Notre projet est l’identification in vitro des interactions fonctionnelles entre les mpc humaines et les monocytes/macrophages, le type de cellules stromales le plus représenté au site d’une régénération musculaire, afin de caractériser le support stromal des mpc.

Les essais de chimiotactisme classique ou transendothélial ont montré que les mpc attirent les monocytes circulants de façon sélective et spécifique. Le chimiotactisme est maximal dès la sortie de quiescence des mpc puis diminue progressivement au cours de leur différenciation. Une stratégie de détection basée sur un DNA macroarray et validée par RT-PCR, immunolocalisation, ELISA et tests d’inhibition spécifique, a permis d’identifier cinq systèmes moléculaires à l’origine de l’effet chimiotactique des mpc : MCP-1, MDC, Fractalkine , VEGF et système de l’urokinase. Les monocytes différenciés en macrophages possèdent une activité chimiotactique constitutive plus faible que celle des mpc, mais attirent les monocytes de façon plus importante dans les études d’interstimulation, suggérant une boucle d’amplification initiée par les mpc et progressivement relayée par les macrophages.

Les cocultures mpc:macrophages montrent une stimulation forte et dose-dépendante de la croissance des mpc par les macrophages. La croissance des mpc est plus forte en cas de contacts directs avec les macrophages qu’en cas de cocultures avec séparation des deux types cellulaires par un filtre. L’effet du contact n’est pas lié à une augmentation de la prolifération des mpc, suggérant l’intervention d’une modulation de l’apoptose habituelle des mpc en culture. L’incorporation de thymidine tritiée, la détection d’ADN oligosomal et le marquage avec l’annexine V ont permis d’établir que les macrophages stimulent la prolifération des mpc par des facteurs solubles et inhibent leur apoptose par contact direct.
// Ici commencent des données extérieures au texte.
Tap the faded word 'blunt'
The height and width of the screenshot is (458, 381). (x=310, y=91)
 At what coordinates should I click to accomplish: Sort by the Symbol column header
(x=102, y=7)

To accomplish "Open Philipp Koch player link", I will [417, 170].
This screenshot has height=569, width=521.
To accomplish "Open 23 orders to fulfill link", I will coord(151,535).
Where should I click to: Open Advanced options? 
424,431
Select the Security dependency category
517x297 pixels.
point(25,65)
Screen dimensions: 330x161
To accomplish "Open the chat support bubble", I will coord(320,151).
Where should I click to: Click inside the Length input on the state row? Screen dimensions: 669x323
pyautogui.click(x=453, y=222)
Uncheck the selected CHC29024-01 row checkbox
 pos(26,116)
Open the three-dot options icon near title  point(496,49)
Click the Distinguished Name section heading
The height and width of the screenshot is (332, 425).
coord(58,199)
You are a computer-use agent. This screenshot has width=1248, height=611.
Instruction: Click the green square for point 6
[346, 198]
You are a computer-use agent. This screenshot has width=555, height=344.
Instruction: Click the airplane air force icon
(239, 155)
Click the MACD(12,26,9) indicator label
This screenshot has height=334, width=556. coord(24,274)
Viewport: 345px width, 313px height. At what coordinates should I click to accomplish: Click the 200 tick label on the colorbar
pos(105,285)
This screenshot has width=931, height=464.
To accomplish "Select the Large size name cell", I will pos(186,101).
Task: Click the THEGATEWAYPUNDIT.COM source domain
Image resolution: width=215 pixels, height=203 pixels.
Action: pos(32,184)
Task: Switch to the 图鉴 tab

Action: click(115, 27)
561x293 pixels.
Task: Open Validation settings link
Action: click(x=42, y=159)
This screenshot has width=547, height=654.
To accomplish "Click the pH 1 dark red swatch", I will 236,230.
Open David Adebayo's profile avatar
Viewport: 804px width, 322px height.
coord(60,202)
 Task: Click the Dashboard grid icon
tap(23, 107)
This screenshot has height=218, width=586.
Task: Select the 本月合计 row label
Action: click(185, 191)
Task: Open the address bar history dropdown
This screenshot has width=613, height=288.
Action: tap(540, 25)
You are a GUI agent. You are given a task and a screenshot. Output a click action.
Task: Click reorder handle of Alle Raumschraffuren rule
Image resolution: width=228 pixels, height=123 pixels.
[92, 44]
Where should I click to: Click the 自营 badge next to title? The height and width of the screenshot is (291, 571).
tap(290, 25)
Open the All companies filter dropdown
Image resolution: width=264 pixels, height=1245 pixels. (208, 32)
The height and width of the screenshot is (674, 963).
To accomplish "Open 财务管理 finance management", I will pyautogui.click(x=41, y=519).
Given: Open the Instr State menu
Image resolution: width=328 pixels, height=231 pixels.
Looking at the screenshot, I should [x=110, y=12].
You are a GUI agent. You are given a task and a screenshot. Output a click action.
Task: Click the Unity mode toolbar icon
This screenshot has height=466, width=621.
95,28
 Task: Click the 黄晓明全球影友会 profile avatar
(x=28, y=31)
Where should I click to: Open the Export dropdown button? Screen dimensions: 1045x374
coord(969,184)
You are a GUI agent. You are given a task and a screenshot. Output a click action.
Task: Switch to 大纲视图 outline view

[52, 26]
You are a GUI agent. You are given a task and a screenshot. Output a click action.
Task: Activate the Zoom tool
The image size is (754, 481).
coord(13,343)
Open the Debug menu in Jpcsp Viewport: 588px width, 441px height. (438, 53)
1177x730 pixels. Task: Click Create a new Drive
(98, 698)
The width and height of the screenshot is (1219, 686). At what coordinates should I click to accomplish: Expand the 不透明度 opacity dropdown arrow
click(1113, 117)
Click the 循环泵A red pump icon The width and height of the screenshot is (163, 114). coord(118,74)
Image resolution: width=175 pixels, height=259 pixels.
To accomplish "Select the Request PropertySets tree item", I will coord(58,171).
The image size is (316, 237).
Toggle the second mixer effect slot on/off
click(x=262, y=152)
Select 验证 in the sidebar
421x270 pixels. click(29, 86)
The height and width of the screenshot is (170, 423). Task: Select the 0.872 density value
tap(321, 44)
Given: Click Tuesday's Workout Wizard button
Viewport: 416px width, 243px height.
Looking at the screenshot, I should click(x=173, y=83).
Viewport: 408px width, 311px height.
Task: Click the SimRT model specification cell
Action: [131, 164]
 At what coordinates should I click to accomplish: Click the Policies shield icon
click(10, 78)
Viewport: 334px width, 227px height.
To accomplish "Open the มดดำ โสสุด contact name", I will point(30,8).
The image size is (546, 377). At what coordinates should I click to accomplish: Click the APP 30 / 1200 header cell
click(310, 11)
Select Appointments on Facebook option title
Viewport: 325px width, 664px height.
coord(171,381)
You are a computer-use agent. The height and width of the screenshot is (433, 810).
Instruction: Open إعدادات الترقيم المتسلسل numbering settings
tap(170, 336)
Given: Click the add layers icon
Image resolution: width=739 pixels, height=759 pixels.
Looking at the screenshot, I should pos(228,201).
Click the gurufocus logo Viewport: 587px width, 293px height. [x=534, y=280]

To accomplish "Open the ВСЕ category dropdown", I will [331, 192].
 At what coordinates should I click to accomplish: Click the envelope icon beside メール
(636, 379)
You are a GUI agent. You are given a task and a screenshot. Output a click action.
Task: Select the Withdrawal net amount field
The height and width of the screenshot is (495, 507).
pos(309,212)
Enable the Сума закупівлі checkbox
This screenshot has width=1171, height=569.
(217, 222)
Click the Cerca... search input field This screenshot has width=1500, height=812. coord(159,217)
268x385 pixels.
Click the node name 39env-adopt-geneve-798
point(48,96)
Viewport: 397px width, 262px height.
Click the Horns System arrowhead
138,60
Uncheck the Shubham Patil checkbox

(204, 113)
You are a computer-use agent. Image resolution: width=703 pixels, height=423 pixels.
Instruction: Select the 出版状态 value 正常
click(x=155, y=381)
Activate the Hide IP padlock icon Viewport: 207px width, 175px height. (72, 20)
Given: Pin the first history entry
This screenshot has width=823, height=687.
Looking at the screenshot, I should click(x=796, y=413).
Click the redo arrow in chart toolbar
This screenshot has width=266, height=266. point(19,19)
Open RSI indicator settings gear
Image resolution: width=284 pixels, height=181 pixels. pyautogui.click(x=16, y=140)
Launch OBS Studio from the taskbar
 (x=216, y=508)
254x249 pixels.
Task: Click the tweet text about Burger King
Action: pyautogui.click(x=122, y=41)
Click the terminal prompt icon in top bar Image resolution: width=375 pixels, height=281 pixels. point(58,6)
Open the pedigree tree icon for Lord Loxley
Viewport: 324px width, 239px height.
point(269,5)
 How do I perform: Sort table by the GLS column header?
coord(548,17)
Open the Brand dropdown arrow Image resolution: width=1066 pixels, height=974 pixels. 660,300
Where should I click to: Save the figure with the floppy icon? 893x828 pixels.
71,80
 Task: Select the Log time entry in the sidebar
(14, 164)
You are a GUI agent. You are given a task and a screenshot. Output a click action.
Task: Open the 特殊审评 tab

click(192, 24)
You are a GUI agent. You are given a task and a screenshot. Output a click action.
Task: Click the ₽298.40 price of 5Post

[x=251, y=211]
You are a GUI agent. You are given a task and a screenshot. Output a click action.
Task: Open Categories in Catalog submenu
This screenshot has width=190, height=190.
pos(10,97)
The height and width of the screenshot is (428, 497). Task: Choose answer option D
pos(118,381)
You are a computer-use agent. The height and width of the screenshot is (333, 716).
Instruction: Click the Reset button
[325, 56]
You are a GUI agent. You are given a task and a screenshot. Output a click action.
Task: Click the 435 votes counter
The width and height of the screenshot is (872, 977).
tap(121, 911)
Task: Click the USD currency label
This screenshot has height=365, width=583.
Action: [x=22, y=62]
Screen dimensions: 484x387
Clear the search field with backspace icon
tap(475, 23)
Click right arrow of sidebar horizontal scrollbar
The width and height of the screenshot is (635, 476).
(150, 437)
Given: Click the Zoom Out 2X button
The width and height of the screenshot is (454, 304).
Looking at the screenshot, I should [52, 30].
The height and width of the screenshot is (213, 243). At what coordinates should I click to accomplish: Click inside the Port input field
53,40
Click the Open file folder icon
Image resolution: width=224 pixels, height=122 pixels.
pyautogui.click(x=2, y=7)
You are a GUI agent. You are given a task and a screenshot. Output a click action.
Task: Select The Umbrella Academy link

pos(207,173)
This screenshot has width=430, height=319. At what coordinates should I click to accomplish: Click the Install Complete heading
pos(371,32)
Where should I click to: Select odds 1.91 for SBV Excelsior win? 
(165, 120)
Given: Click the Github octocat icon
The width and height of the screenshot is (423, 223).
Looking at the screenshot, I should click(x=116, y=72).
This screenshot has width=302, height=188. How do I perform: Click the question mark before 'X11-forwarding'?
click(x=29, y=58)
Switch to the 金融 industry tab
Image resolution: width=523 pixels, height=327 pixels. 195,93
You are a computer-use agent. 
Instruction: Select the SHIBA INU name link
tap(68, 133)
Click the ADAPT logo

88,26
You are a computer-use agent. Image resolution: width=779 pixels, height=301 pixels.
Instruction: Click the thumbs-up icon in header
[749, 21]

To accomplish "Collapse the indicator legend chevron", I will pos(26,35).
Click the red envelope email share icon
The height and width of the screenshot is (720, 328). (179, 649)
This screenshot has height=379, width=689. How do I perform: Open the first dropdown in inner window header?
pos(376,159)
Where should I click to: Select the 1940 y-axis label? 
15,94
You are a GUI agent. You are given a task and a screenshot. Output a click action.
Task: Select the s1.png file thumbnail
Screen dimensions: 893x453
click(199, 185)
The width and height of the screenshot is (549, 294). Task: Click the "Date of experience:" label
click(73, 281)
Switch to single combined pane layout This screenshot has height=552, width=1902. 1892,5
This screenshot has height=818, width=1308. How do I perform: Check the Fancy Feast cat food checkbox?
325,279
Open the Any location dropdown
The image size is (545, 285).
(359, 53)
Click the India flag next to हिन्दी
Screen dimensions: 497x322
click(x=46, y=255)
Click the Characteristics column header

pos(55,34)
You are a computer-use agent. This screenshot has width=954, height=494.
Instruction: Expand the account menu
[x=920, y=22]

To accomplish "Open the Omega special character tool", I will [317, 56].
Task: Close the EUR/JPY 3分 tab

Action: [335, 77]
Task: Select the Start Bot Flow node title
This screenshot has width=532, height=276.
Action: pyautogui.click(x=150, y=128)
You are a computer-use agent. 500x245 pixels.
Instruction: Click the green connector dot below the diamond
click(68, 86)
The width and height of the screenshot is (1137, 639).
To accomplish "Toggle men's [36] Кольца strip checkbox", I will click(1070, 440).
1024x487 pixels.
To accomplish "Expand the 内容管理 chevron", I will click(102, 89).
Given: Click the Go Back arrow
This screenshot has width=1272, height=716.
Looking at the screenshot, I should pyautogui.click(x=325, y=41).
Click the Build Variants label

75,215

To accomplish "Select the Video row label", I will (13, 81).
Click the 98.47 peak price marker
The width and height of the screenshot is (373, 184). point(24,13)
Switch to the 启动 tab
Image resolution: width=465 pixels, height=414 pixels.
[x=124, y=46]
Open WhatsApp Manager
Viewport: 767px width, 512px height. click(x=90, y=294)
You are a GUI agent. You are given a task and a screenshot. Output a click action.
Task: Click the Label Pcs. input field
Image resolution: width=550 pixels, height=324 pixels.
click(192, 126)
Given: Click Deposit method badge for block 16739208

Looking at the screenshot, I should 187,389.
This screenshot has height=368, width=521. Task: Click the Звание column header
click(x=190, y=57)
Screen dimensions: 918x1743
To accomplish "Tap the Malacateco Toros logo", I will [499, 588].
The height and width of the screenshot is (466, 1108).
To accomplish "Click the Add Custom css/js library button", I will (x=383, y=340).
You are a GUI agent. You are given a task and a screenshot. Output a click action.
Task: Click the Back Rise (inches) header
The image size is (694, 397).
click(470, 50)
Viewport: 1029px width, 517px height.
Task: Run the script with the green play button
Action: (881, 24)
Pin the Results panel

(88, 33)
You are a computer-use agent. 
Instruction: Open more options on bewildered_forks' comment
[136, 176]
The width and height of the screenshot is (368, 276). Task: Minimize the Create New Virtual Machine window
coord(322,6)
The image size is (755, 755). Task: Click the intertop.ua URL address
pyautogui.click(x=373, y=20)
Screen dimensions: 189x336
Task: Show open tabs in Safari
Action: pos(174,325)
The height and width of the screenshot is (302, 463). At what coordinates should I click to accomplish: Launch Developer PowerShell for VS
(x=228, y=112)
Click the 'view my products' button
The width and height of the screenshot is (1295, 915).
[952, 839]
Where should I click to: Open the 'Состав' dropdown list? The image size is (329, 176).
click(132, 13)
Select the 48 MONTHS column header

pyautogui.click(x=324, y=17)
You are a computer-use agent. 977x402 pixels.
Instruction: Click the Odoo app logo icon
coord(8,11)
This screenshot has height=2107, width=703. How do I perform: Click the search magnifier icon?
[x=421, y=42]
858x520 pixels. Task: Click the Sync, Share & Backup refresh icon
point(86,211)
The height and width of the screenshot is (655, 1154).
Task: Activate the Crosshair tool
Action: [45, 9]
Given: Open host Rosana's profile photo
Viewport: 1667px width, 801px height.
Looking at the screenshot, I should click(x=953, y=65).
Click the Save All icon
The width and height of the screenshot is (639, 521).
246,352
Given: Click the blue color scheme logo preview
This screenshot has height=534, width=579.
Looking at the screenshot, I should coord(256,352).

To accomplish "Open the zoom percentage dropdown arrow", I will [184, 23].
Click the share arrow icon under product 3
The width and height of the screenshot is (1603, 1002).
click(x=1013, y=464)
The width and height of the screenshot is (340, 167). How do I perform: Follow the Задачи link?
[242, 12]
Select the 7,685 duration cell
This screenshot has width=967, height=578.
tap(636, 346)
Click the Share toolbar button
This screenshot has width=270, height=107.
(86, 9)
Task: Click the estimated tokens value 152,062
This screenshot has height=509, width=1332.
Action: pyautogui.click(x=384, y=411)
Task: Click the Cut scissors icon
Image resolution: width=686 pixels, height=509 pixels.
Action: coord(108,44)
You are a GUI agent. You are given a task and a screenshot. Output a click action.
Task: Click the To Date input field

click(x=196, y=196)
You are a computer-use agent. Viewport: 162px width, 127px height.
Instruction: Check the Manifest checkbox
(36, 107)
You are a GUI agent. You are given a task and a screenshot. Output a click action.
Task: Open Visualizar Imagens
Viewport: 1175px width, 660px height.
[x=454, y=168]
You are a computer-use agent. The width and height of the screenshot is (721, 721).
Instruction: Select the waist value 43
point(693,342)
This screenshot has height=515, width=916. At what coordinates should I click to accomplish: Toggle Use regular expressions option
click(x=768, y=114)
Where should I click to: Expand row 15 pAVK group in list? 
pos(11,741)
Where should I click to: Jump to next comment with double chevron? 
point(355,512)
L’ensemble de ces résultats suggère que dès qu’ils sont activés, les précurseurs myogéniques orchestrent la mise en place du support stromal nécessaire à leur croissance. In vivo, nous avons montré que les cellules satellites ont une position microanatomique privilégiée, étant situées à proximité immédiate des capillaires. Cette localisation semble compatible avec un recrutement des monocytes circulants initiés par les cellules satellites activées ou mpc.

Nous cherchons actuellement à identifier les molécules responsables de l’effet antiapoptotique des contact des macrophages sur les mpc. Les deux types cellulaires expriment les couples moléculaires VCAM-1/VLA-4 et fractalkine/CX3CR1, impliqués dans des processus antiapoptotiques, notamment par les macrophages. En outre, l’interaction entre leucocytes recrutés et cellules satellites impliquant VCAM-1:VLA-4 a été montrée et le blocage des intégrines b1 induit l’apoptose des mpc. La mise en évidence du rôle de ces molécules dans l’établissement des signaux antiapoptotiques, ainsi que l’identification des voies de signalisation intracellulaires impliquées (Akt, ERK, SAPK…) sont en cours d’étude.